Combination therapy with anti-CD3 and anti-CD132 synergistically reverts the type 1 diabetes in NOD mice. (a) Experimental design for the four indicated groups. (b) Diabetes remission rates among the four indicated groups (n = 15). Diabetes remission rates were compared by cox proportional hazards regression test. (c) Blood glucose levels among the four indicated groups (n = 15). Blood glucose levels were compared by two-way ANOVA followed by Tukey’s multiple comparison test. (d) Histopathological H&E staining images of pancreatic islets and insulitis scores among the four indicated groups. Scale bar: 50 μm. Insulitis scores were compared by the chi-square test. (e) Representative flow cytometry plots and bar graphs of the proportions of CD226⁺ B cells in the PLN among the four indicated groups (n = 5). One-way ANOVA followed by adjustments was used for multiple comparisons. (f) Representative flow cytometry plots and bar graphs of the expression of CD80 in B cells in the PLN among the four indicated groups (n = 5). One-way ANOVA followed by adjustments was used for multiple comparisons. (g) Representative flow cytometry plots and bar graphs of the expression of CD69 in CD4⁺ T cells in the PLN among the four indicated groups (n = 5). One-way ANOVA followed by adjustments was used for multiple comparisons. (h) Representative flow cytometry plots and bar graphs of the expression of CD69 in CD8⁺ T cells in the PLN among the four indicated groups (n = 5). One-way ANOVA followed by adjustments was used for multiple comparisons. ∗P < 0.05. ∗∗P < 0.01. ∗∗∗∗P < 0.0001. Abbreviations: NOD, non-obese diabetic; CYC, cyclophosphamide; i.p., intraperitoneally; Anti-CD3, anti-CD3 monoclonal antibody; Anti-CD132, anti-CD132 monoclonal antibody; H&E, haematoxylin and eosin; SSC-H, side scatter height.

Fig. 9

Working model of the monocyte/macrophage-IL-15-CD226⁺ B cell axis in the immunopathogenesis of T1D. There is increased secretion of IL-15 by monocytes or macrophages in T1D. IL-15 secreted by monocytes or macrophages binds to IL-15Rβ/γc on B cells.
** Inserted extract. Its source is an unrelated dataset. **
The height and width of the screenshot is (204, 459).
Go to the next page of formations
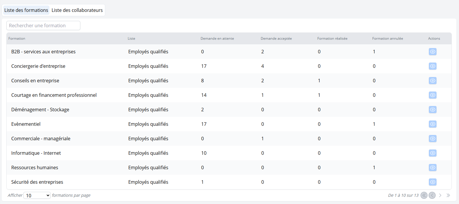click(440, 195)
This further enhances the expression of CD226 on B cell surfaces and increases their pro-inflammatory cytokine production, activation, and proliferative capacity. The NF-κB signalling pathway promotes the generation and pro-inflammatory responses of CD226⁺ B cells. Targeting the IL-15-IL-15R signalling pathway reverses inflammatory phenotypes, mitigating disease severity, thereby representing a promising therapeutic strategy for preventing T1D. Abbreviations: T1D, type 1 diabetes; GLUT1, glucose transporter type 1.